When the ‘lead’ crossed five digits, sloganeering saw no interval and touched the peak when Rajagopal arrived, accompanied by party state president V Muraleedharan.  A short while later, Rajagopal’s son, film-maker Syamaprasad, and family too joined in.

 Discussions for celebrations were on a high at one corner of the office among the party supporters. Meanwhile, they did not forget to raise high-decibel slogans when Narendra Modi registered his victories.  Casting a shadow over all happiness were the moments that followed when the BJP’s five-digit lead fell to four-digits, three-digits and below. The crowded place started to thin out, with a few sombre faces remaining.

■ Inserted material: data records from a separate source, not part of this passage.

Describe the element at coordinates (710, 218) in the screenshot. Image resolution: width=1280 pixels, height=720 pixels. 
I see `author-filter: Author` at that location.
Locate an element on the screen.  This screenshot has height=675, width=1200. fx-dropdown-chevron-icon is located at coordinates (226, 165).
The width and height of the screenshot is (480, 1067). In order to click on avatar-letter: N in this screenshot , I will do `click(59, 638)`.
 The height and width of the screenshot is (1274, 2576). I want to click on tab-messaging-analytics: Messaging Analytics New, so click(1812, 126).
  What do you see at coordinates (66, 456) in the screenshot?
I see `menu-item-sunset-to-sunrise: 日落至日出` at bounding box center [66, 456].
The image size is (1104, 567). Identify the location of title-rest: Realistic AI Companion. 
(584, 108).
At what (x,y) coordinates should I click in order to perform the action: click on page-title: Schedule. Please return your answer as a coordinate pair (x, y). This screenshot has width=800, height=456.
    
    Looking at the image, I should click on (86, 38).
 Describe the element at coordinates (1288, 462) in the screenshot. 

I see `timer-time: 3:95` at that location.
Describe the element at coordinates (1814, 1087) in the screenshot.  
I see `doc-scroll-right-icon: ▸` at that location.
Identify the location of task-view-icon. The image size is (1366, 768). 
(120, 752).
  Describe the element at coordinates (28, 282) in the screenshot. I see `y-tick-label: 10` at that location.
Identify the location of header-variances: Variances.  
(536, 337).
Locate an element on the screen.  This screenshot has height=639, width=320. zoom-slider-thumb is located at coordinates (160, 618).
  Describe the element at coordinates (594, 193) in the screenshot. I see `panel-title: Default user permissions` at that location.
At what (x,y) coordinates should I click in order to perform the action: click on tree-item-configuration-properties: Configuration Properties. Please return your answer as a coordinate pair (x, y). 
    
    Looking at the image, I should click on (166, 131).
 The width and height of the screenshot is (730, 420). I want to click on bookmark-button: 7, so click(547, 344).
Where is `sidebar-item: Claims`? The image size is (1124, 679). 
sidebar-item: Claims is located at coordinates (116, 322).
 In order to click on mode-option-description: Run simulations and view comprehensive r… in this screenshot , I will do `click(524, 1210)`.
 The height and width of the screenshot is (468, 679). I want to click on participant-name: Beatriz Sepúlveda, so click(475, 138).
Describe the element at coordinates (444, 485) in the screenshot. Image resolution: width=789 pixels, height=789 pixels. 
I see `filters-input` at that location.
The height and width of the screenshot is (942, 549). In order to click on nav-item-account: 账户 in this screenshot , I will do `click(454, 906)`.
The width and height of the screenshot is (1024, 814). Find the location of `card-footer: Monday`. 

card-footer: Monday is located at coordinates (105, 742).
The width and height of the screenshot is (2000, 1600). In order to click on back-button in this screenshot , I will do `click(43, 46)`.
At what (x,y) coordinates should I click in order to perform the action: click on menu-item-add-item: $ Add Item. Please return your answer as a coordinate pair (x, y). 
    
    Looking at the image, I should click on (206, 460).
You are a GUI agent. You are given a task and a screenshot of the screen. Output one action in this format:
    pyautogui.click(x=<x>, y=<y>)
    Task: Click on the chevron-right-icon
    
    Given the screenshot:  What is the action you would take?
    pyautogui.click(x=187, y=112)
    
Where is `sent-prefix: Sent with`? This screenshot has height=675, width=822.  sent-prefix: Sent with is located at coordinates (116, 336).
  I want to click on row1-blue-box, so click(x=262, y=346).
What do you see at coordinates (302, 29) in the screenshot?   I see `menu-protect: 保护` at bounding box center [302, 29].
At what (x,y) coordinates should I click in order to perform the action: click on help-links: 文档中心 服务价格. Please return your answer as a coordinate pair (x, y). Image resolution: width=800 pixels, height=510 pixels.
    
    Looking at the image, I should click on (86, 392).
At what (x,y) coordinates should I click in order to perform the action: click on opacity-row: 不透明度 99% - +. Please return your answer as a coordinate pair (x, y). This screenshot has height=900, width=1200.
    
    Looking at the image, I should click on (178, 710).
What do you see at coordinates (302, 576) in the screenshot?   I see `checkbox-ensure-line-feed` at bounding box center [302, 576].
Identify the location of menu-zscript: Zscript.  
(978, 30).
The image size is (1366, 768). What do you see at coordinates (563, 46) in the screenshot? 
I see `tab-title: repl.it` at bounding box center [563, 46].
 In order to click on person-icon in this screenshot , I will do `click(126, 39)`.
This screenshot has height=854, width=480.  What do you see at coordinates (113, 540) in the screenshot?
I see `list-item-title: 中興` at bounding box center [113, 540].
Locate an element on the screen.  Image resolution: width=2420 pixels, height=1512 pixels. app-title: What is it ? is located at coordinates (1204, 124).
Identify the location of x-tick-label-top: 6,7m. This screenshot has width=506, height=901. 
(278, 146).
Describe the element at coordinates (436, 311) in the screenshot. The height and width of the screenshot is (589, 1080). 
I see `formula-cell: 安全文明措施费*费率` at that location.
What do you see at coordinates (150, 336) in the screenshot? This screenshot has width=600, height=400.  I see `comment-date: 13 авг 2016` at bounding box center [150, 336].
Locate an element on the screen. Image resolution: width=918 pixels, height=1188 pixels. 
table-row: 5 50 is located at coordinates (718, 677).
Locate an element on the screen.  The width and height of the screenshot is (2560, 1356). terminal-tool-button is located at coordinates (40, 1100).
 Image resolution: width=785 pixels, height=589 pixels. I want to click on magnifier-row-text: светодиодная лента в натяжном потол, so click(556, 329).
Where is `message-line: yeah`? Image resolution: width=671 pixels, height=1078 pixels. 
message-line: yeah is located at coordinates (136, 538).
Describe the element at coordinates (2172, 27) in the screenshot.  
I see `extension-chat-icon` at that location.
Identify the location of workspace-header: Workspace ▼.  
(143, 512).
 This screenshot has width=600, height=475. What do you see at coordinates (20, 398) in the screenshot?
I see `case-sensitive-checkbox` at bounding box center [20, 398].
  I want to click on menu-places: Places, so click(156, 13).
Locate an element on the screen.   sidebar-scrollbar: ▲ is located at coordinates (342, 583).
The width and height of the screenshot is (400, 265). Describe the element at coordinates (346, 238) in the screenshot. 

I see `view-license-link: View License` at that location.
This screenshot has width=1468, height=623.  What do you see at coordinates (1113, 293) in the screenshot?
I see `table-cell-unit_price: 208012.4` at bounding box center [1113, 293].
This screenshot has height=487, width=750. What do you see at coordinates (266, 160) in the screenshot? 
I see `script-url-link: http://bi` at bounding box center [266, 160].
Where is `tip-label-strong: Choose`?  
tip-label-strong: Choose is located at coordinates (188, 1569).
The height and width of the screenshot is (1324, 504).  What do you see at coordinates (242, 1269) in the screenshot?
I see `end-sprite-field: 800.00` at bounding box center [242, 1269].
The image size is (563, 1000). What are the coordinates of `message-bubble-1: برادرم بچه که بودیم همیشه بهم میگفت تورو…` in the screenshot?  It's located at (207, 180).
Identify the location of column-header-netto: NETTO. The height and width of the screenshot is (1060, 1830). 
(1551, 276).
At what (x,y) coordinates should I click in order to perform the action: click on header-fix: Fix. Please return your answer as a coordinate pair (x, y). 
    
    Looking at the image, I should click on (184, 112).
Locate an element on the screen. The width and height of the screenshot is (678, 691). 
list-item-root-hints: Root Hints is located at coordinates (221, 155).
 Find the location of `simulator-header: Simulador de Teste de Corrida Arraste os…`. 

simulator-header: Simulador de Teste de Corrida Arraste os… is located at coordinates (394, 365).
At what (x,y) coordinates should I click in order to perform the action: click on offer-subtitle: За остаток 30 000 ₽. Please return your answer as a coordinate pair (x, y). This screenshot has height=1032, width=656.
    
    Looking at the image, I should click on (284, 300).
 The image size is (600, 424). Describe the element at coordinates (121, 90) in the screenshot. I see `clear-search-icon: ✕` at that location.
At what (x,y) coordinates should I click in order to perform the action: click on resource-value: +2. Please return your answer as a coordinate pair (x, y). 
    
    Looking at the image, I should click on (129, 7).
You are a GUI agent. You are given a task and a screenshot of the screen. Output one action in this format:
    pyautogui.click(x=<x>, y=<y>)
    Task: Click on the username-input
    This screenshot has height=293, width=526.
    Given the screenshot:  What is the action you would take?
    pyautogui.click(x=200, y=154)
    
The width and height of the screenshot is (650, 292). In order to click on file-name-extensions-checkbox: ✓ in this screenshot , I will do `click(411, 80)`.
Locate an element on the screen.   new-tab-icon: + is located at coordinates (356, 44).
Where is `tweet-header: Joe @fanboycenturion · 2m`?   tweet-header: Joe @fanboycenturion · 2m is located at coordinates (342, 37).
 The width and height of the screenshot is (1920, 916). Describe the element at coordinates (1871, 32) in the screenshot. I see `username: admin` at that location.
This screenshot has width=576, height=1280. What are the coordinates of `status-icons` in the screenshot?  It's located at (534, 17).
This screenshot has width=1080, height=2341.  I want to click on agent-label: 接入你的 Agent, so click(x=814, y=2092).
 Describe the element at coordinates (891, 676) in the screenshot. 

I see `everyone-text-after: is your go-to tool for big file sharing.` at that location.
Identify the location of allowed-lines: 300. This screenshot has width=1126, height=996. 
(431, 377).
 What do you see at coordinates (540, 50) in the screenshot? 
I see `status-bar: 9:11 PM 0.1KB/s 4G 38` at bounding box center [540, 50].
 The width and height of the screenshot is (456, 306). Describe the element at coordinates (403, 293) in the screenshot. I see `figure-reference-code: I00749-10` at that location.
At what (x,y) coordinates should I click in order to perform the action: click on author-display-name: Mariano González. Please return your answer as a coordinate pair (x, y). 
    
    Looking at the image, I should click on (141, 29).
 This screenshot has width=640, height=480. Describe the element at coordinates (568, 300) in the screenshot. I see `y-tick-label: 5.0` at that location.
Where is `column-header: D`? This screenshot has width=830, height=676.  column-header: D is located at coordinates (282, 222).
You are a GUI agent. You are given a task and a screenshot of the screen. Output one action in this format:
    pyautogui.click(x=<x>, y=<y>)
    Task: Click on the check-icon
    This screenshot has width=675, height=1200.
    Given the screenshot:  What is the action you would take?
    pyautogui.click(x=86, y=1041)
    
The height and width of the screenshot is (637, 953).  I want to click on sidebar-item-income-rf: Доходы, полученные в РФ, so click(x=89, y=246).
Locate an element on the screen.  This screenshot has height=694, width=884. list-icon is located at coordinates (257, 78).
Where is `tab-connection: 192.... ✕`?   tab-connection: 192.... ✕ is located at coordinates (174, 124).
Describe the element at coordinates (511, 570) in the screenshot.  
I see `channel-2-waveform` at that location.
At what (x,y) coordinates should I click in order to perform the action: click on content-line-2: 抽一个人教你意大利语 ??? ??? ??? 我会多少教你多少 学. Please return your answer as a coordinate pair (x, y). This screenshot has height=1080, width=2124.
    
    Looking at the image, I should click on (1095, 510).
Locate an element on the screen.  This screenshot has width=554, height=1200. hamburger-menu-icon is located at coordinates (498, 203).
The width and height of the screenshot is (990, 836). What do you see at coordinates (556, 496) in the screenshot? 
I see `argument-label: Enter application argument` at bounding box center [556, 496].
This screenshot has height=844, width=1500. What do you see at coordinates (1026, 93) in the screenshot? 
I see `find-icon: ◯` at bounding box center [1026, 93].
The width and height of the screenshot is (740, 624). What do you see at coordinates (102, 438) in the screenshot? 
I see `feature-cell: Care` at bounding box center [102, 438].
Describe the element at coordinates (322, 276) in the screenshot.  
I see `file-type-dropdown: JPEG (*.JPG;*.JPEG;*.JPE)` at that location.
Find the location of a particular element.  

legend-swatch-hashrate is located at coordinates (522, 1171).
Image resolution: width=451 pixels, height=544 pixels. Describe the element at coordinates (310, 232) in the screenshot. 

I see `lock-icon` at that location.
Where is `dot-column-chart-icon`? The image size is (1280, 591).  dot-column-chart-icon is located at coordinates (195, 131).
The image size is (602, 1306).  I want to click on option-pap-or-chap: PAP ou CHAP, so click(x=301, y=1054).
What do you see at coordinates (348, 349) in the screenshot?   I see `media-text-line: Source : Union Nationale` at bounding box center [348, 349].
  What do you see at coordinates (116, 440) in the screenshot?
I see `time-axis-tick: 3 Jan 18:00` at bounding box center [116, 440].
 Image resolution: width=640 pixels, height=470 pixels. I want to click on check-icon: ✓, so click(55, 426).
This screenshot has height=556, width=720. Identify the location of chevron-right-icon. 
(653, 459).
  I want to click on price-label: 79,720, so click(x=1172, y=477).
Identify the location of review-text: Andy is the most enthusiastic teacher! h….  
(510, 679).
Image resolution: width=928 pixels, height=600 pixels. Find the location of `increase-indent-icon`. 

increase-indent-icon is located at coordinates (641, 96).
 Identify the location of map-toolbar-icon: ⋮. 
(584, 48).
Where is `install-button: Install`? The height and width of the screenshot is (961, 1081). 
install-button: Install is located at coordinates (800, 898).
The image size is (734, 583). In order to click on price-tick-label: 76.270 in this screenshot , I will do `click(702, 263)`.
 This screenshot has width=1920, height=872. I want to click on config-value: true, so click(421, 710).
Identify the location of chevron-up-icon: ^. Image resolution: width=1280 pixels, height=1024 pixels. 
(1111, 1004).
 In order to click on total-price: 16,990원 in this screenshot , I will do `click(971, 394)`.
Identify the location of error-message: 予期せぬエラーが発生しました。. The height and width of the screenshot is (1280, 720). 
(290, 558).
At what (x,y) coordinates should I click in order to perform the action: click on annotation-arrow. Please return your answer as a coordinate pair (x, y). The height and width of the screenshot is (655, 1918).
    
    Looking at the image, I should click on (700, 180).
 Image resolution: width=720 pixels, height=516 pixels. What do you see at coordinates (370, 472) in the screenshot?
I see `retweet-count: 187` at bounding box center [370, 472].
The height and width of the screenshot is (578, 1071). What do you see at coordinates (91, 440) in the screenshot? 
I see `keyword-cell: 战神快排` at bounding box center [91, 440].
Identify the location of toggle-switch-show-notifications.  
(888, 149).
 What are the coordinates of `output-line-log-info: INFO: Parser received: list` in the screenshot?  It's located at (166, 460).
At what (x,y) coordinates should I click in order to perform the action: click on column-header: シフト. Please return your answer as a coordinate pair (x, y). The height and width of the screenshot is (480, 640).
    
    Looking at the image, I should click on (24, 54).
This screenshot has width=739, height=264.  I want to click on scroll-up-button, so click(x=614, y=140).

The rise in BJP votes brought hopes back once more sometime later, but it did not  last long. The stage was set for a suspense when counting got stalled for a short period in the afternoon. Many stayed away from having lunch, instead taking the light refreshment distributed at the party headquarters expecting that the fluctuating charts would fetch glad tidings.  The results after the restart of counting did nothing other than bring the silence in the beginning back, but with a dash of disappointment.